Hace unas semanas Tania Reza, conductora de un programa de música grupera en Televisa Ciudad Juárez–sí, ese Juárez infame por sus feminicidos–fue víctima de acoso sexual por parte de su colega de trabajo al aire. Éste, como muchos otros episodios de sexismo cotidiano del que toda mujer tiene al menos una historia, pudo haber quedado en el olvido de la anécdota. Sin embargo se volvió viral, no por lo cínico del acosador, sino porque ella–reacción poco común–reclamó a su compañero y abandonó el set en protesta.

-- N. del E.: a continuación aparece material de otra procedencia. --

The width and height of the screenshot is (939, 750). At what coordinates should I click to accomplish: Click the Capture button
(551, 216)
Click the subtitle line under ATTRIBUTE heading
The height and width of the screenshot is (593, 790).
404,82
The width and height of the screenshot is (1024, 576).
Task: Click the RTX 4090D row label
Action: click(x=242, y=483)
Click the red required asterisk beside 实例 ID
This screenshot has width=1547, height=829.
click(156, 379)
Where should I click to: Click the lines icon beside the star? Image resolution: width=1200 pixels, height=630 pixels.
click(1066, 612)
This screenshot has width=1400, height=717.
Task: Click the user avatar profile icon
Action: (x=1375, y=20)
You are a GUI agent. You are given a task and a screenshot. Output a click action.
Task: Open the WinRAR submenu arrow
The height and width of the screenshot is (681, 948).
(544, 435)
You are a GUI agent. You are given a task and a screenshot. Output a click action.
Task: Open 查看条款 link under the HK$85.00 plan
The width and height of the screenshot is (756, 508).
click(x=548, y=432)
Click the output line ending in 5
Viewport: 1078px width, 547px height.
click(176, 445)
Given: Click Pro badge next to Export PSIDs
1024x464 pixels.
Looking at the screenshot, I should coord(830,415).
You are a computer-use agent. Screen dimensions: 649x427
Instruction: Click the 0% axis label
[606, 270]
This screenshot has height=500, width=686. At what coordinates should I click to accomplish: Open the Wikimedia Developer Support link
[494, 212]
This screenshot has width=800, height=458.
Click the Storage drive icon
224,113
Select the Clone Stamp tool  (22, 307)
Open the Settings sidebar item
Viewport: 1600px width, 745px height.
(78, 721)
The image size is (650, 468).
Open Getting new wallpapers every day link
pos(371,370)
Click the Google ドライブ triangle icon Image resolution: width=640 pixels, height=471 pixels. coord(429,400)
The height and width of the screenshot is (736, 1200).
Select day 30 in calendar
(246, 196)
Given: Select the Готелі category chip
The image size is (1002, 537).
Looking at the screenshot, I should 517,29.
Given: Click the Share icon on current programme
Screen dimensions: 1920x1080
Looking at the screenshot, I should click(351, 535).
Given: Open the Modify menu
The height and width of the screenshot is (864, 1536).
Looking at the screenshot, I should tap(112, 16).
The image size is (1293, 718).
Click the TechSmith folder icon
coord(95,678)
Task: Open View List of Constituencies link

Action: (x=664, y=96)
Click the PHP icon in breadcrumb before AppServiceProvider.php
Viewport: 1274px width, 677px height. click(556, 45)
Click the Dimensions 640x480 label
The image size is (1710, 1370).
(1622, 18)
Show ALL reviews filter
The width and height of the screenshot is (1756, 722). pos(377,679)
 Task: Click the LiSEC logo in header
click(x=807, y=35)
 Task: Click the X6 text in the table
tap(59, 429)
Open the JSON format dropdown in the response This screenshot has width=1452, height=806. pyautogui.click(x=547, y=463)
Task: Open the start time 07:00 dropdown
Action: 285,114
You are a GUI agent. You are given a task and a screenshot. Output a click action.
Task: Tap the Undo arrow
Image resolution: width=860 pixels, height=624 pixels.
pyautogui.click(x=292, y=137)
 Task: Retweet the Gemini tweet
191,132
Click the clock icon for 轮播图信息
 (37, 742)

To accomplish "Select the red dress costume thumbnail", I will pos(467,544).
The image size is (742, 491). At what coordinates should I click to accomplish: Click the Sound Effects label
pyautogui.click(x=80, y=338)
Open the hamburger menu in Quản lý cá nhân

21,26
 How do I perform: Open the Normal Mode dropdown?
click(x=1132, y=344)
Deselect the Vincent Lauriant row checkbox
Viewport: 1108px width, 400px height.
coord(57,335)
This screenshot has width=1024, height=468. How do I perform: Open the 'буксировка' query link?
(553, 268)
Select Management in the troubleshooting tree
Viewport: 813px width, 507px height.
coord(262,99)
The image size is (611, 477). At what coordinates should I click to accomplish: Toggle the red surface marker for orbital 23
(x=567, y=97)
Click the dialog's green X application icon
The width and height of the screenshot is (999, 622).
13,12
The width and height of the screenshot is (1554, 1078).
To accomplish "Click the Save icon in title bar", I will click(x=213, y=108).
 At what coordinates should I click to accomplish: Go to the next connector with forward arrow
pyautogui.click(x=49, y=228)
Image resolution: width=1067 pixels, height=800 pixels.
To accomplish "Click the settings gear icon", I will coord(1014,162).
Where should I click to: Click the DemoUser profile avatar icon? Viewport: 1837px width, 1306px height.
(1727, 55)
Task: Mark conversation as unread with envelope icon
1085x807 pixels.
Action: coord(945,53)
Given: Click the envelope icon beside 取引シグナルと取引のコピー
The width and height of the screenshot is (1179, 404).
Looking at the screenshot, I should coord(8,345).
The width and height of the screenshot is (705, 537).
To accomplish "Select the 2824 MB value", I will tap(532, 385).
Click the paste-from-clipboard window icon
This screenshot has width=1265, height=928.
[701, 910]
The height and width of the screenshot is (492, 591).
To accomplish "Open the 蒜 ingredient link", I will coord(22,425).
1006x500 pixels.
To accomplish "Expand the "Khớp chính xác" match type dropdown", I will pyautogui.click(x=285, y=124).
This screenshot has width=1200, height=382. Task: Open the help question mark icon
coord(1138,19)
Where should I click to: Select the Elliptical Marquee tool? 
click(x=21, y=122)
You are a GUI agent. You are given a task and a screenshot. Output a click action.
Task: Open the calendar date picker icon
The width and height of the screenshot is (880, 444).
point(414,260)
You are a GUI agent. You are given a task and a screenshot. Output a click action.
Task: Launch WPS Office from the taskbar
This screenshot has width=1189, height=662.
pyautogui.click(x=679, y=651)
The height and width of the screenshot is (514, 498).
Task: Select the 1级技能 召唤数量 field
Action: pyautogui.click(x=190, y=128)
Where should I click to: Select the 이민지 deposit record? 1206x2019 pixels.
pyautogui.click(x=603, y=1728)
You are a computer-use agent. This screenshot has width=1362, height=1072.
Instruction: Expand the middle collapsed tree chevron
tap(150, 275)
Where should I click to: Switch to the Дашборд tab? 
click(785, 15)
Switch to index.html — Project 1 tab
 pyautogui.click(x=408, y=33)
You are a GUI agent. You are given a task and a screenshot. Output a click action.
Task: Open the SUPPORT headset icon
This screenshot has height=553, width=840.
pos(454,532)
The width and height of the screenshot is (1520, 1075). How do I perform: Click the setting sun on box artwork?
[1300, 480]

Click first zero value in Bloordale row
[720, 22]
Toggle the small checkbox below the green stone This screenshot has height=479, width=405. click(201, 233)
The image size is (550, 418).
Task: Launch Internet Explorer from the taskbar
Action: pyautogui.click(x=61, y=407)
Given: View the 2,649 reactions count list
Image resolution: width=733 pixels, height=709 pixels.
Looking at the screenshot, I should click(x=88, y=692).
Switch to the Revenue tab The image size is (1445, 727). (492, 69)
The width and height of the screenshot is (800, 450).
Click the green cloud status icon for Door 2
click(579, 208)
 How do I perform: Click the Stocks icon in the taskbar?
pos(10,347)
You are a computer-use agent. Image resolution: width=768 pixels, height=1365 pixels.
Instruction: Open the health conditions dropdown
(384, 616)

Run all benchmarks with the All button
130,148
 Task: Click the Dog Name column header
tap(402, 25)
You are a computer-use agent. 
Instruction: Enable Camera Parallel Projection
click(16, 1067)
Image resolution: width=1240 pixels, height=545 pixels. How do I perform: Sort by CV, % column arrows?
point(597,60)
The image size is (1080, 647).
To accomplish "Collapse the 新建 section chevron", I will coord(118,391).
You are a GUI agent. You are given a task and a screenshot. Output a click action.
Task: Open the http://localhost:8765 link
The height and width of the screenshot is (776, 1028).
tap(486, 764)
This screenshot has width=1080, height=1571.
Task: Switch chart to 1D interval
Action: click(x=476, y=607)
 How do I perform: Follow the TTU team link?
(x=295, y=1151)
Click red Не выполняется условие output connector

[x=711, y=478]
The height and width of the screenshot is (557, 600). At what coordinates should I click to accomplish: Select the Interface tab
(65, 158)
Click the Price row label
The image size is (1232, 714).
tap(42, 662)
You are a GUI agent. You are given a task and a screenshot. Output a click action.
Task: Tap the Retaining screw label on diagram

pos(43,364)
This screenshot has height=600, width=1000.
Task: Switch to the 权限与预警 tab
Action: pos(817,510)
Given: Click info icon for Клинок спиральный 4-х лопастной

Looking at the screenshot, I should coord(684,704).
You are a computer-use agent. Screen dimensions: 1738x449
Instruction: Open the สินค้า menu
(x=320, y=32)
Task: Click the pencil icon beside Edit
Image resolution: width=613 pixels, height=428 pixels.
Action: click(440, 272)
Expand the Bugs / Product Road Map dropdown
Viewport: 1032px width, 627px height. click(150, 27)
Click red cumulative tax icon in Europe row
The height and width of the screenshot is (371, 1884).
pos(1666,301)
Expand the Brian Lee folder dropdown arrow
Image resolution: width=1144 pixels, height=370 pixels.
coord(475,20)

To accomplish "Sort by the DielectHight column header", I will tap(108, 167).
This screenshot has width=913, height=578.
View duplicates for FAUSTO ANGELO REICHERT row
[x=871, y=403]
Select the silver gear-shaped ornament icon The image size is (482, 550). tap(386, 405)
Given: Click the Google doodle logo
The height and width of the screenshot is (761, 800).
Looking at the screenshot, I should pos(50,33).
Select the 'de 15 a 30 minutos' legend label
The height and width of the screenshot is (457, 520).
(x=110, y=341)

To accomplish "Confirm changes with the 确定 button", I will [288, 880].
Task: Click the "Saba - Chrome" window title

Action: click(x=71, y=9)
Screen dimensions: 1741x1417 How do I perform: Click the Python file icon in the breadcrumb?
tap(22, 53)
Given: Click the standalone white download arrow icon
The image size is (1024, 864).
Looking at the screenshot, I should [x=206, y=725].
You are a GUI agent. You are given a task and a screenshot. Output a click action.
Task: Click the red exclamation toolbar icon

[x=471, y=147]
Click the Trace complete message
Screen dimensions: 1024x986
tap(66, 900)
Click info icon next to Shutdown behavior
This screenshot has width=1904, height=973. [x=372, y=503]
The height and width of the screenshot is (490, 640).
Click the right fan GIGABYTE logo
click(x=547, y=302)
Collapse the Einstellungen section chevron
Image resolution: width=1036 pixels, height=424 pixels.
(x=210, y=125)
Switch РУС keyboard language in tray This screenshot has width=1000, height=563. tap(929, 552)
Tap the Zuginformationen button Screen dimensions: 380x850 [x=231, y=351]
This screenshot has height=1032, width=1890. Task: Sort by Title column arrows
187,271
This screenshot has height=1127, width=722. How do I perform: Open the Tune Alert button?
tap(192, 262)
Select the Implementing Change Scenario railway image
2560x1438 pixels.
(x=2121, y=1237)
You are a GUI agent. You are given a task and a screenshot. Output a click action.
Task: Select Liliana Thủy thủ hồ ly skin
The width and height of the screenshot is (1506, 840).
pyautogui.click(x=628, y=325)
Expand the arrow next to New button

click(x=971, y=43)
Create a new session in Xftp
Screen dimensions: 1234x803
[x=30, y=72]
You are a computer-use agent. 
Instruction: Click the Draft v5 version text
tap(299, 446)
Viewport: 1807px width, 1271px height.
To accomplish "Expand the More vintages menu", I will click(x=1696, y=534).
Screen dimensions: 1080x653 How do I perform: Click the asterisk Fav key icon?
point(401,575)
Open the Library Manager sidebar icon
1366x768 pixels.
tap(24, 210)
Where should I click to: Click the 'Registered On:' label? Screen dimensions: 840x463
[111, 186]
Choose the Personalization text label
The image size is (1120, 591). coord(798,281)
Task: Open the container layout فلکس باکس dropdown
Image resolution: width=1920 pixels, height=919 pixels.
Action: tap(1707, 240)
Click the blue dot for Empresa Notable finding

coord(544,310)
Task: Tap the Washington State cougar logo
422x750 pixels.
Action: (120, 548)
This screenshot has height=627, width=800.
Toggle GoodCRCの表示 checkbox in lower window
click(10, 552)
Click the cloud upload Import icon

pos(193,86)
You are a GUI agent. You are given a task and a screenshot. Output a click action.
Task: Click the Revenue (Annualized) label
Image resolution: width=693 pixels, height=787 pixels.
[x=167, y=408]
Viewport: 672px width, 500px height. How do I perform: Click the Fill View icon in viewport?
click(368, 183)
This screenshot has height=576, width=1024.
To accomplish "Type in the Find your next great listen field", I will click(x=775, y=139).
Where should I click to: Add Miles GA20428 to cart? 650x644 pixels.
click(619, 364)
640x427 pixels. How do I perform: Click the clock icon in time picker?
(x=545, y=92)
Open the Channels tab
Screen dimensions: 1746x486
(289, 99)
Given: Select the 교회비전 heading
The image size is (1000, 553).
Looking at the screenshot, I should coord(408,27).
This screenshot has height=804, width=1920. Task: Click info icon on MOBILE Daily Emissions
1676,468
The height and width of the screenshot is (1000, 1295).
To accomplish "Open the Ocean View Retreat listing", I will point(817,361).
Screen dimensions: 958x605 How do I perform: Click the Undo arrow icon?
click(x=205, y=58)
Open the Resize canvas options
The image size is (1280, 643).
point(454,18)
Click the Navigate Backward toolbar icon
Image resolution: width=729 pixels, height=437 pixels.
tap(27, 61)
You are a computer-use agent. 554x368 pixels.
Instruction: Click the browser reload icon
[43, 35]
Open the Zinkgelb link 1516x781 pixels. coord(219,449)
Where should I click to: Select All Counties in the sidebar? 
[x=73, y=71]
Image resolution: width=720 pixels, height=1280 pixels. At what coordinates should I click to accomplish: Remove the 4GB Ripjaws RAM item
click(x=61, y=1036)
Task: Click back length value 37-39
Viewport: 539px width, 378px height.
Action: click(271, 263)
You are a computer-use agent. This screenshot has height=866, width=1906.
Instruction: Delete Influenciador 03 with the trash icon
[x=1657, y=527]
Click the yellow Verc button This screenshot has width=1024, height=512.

La respuesta de la empresa: obligarla a aceptar su supuesta responsabilidad y despedirla.
¿Cómo esperamos que se denuncie el acoso laboral, cuando las víctimas más visibles que lo han hecho pierden su trabajo? ¿Qué incentivos hay para que las mujeres víctimas de violencia psicológica o emocional por parte de sus parejas la denuncien, si los medios normalizaron ya estas conductas? ¿Cómo esperamos que la opinión informada de las mujeres sea escuchada si constantemente se les representa con estereotipos de vulnerabilidad, sumisión, frivolidad u objetivación sexual?
Y no es que mágicamente por reconocer el sexismo implícito el problema va a desaparecer, pero ser conscientes de que nuestro entorno y la cultura en la que vivimos perpetúan estos estereotipos y micro-agresiones, ayuda sin duda a corregirlos en el momento (y no mil años después en un blog de discusión).
Es indispensable para ello que en México se creen condiciones que generen incentivos de verdad para que las mujeres denuncien, tanto social como legalmente, estos episodios. Es indispensable alzar la voz cuando las mujeres sean excluidas de foros de discusión y análisis–como ya lo hacen espacios como la cuenta de Twitter Club de Tobi en México o el blog All Men Panels en Estados Unidos. Es indispensable denunciar abiertamente el sexismo en las campañas, chistes y conductas que denigran a las mujeres. Y sobre todo, es indispensable que estas denuncias y señalamientos no se trivialicen. Porque sí importa que siga habiendo chistes misóginos que denigran a las mujeres, o que las mujeres preparadas no sean tomadas en cuenta en foros y paneles de discusión. Sí importa que las mujeres sean representadas sólo como accesorios y objetos de consumo. E importa porque este tipo de sexismo interiorizado no permitirá nunca alcanzar igualdad real ni erradicar de fondo la violencia contra las mujeres.